CT: Medical Marijuana Researchers Wary Of Life Under Trump

Katelyn Baker

Well-Known Member
Medical marijuana research has begun in Connecticut, but the election of a new president highlights the conflicting relationship the state's medical cannabis program has with federal law.

Connecticut, the District of Columbia and the 27 other states where marijuana is legal for medical purposes are operating with an understanding from the U.S. Department of Justice, which said it wouldn't enforce federal restrictions on marijuana where it's allowed under state law.

President-elect Donald Trump's pick for attorney general, U.S. Sen. Jeff Sessions, R-Ala., could roll back that laissez-faire attitude. At a Senate hearing in April, Sessions, who has long been an opponent of marijuana law reform, said "good people don't smoke marijuana." He also criticized the Obama administration for not enforcing the federal prohibition on the drug.

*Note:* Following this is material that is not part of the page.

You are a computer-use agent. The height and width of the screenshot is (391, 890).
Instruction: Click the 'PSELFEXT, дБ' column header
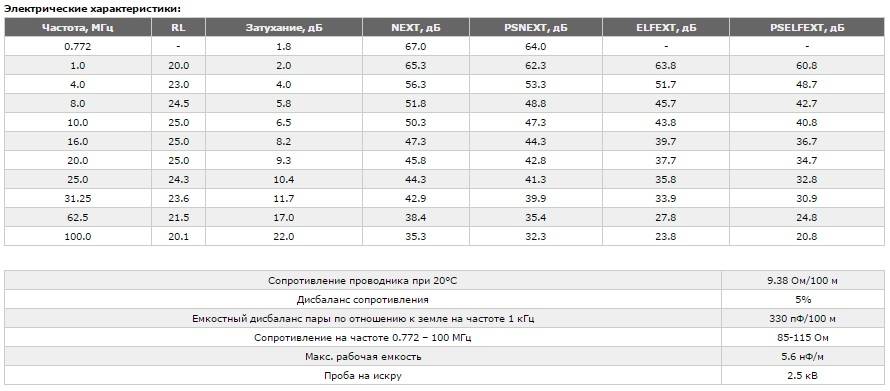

David Emmel, a Wethersfield ophthalmologist and legislative chair for the Connecticut State Medical Society, called it a "reasonable concern," even if it's unlikely Trump's Department of Justice would dramatically ratchet up marijuana enforcement or go after medical programs.

"This new administration coming is a complete black box," Emmel said. "I don't think anybody really knows exactly what's going to come out of it because of all the contradictions we've experienced."

Trump has expressed support for medical marijuana, telling a crowd at an October 2015 rally: "I think medical should happen – right? Don't we agree? I think so." But he was more cool to the idea of legalizing marijuana for recreational use.

At the federal level, marijuana remains classified as a Schedule I drug – meaning it has high potential for abuse and no accepted medical use – making research virtually impossible. The two research programs approved in Connecticut are at St. Francis Hospital and Medical Center in Hartford, sanctioned under state law, and at Connecticut Hospice in Branford, one of the few marijuana studies that has been federally approved.

"What we're going to be trying to do is seeing No. 1 whether marijuana can help people to reduce the amount of opioids that they are required to keep comfortable," said Ted Zanker, a past president of the state medical society who is heading up the research project at Connecticut Hospice.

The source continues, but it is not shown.